Previamente a su validación regional, la herramienta fue sometida a una fase de pilotaje en la Ciudad Autónoma de Buenos Aires y la provincia de Jujuy, bajo la coordinación de sus respectivos ministerios de Salud. Esta implementación en campo permitió verificar la claridad de las preguntas, la relevancia de los contenidos y, de manera crucial, la viabilidad de su aplicación en formato autoadministrado y en línea, abriendo puertas a una accesibilidad sin precedentes.
La representante de la OPS en Argentina, Eva Jané Llopis, enfatizó la importancia estratégica de esta herramienta, al señalar que el sistema de salud a menudo constituye el primer punto de contacto institucional para las sobrevivientes. Subrayó la imperativa necesidad de que esta interacción sea siempre positiva, cimentada en un apoyo de ‘primera línea’ empático y libre de prejuicios, complementado por una atención clínica de la más alta calidad.
Una de las fortalezas distintivas de esta adaptación radica en su enfoque específico para niñas y adolescentes, incorporando orientaciones que reconocen la autonomía progresiva y la necesidad de consentimiento informado adecuado a la edad. Además, integra la obligación de notificación en casos pertinentes y promueve la creación de espacios adaptados, factores esenciales para una atención integral y respetuosa de los derechos de la infancia y la adolescencia.
Britta Baer, asesora regional en prevención de violencias y lesiones de la OPS, destacó la naturaleza práctica y concreta de esta herramienta como un recurso invaluable para los ministerios y actores del sistema de salud. Su objetivo es impulsar la mejora continua en la calidad de la atención a las sobrevivientes de violencia sexual, con la ambición de que los aportes recabados durante el proceso de validación faciliten su implementación efectiva en toda la región.
El contexto regional subraya la urgencia de estas iniciativas: estadísticas alarmantes revelan que casi una de cada seis mujeres en América Latina y el Caribe ha reportado haber sufrido violencia sexual antes de cumplir los 18 años.

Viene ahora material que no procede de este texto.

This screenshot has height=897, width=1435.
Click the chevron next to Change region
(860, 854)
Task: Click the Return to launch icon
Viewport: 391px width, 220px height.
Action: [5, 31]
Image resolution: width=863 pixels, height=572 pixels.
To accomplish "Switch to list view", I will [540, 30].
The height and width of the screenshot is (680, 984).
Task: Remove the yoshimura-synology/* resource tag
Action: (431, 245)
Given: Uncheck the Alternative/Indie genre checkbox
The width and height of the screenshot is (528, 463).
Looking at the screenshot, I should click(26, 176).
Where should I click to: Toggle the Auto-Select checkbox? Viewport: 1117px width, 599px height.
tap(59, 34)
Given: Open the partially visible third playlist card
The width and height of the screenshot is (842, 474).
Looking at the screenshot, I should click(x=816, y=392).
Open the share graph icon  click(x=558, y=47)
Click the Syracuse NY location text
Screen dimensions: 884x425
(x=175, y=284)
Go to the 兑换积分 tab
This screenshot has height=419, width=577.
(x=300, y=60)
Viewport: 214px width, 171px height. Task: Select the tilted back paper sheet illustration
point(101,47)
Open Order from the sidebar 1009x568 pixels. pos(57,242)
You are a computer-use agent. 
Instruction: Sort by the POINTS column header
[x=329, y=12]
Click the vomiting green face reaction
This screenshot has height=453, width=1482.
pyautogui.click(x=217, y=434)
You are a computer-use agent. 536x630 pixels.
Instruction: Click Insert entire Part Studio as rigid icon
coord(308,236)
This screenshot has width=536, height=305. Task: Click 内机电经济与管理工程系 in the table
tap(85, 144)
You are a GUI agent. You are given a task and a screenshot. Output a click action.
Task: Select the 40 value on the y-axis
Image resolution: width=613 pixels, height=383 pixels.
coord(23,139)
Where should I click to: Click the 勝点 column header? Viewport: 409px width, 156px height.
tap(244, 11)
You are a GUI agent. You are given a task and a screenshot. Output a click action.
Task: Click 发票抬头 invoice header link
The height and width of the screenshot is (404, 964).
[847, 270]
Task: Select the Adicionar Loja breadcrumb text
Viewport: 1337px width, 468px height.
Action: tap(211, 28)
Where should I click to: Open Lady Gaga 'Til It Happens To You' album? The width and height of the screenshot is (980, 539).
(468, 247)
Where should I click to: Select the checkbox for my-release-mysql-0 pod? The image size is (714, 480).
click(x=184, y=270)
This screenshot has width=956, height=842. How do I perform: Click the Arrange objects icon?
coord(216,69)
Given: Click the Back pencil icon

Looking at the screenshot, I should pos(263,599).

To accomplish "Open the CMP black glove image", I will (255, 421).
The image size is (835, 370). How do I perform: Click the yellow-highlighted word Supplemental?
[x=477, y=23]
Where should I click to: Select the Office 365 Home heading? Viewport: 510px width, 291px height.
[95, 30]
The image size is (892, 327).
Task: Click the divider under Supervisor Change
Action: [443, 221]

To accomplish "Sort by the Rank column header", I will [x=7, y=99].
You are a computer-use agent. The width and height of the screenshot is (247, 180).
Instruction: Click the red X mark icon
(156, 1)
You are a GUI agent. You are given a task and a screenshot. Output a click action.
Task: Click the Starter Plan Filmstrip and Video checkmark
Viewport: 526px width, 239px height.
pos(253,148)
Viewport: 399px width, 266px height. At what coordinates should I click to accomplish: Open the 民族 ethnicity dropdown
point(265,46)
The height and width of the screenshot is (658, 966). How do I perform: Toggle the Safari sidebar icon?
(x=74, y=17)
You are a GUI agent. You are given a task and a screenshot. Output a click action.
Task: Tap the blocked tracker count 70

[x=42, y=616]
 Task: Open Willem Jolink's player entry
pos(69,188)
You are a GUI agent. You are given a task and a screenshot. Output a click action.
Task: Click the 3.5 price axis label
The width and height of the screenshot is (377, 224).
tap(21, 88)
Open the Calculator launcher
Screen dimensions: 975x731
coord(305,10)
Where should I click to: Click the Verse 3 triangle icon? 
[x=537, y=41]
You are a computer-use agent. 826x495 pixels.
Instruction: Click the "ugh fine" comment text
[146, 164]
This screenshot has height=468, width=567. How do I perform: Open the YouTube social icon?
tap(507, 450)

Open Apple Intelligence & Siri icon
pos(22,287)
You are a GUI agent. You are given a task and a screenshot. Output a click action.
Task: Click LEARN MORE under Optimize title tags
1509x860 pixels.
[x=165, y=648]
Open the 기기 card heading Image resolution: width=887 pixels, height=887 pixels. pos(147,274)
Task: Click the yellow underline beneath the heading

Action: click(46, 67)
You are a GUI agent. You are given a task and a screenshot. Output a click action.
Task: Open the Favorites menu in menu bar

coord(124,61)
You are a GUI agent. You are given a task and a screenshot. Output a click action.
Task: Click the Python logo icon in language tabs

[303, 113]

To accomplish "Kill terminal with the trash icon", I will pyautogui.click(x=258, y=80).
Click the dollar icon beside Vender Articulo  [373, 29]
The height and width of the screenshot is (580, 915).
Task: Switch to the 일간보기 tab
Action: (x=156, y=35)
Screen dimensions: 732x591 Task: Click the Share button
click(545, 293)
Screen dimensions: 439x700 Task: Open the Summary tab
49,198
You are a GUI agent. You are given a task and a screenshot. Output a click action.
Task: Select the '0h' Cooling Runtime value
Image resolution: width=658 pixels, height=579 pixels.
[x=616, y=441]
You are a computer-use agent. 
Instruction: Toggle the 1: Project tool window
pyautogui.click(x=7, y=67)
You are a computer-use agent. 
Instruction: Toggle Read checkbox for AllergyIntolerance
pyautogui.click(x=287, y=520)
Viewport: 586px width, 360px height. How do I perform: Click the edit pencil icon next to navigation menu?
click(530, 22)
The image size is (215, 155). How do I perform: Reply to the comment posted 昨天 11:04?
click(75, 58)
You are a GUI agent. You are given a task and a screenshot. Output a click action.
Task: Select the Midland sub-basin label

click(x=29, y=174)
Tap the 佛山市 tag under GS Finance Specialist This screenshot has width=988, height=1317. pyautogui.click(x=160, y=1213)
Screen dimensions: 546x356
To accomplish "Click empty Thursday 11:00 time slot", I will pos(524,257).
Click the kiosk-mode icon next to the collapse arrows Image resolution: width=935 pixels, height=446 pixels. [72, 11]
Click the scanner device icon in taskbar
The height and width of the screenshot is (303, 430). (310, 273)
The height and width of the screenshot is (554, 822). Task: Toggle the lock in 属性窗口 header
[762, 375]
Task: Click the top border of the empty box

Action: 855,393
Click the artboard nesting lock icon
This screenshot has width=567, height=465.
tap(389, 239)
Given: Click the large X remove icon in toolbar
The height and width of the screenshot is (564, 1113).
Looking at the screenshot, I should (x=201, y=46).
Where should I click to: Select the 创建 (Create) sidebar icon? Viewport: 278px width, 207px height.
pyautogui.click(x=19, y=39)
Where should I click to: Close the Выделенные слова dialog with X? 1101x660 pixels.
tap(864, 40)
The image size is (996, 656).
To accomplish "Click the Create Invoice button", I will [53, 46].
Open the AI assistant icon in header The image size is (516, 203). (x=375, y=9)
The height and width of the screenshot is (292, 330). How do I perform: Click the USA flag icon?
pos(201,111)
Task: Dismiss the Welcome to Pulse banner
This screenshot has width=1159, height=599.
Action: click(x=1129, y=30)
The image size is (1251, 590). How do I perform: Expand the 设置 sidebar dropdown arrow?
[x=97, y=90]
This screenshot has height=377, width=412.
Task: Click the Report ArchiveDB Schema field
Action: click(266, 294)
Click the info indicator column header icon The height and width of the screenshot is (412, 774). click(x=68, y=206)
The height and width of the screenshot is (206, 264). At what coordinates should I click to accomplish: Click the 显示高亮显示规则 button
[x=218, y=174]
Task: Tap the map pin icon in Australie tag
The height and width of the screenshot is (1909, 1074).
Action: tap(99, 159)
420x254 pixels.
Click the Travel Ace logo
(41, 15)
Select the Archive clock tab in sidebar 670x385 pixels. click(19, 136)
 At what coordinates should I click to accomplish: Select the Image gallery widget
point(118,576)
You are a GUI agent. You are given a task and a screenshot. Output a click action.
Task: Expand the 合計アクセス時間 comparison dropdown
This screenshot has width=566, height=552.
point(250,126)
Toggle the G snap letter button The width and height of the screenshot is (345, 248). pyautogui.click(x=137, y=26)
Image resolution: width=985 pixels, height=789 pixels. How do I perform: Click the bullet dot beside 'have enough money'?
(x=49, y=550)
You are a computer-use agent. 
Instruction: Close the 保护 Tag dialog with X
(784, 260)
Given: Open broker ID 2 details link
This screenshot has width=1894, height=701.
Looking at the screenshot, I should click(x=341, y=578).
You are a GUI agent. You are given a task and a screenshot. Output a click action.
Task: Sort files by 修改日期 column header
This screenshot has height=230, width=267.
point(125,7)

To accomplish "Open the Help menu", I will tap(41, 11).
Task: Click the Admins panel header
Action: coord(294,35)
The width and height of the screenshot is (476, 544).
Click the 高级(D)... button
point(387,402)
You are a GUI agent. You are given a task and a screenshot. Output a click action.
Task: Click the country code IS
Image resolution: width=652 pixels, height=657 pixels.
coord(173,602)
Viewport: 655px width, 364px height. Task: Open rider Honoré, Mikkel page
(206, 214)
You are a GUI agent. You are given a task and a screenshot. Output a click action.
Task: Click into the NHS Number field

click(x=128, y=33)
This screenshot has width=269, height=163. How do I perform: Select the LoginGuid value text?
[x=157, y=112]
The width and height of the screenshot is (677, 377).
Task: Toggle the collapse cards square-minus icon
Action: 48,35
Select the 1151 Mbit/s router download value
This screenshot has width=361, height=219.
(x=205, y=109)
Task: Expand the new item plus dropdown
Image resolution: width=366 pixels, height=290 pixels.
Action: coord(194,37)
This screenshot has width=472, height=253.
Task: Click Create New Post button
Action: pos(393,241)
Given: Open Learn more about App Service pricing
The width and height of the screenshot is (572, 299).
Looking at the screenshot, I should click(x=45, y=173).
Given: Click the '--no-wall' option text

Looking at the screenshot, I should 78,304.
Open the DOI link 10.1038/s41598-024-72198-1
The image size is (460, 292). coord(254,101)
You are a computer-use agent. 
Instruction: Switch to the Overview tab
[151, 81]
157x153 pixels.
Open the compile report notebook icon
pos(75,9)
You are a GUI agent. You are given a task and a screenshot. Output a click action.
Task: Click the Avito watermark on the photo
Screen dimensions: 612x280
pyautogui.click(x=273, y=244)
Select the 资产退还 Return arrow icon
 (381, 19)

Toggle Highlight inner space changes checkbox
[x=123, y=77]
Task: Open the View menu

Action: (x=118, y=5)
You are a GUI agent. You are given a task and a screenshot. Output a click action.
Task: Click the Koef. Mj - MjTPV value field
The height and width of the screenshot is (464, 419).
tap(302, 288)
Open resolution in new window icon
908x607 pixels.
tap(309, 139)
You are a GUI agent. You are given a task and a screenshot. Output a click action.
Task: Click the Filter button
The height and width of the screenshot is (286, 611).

Esta realidad se agrava por el hecho de que, en muchos casos, los perpetradores provienen del entorno cercano de la víctima, lo que dificulta la detección temprana y genera barreras adicionales para acceder a servicios vitales de apoyo y recuperación.
El personal de salud desempeña un rol insustituible en esta lucha, siendo clave para identificar la violencia oportunamente, ofrecer atención de calidad y derivar a las sobrevivientes a los servicios especializados. Mejorar la respuesta del sistema de salud a la violencia sexual es una prioridad compartida entre los países latinoamericanos, lo que exige acciones urgentes y continuas, fundamentadas en la evidencia, para potenciar el rol de los servicios de salud, especialmente en la atención primaria y de urgencias.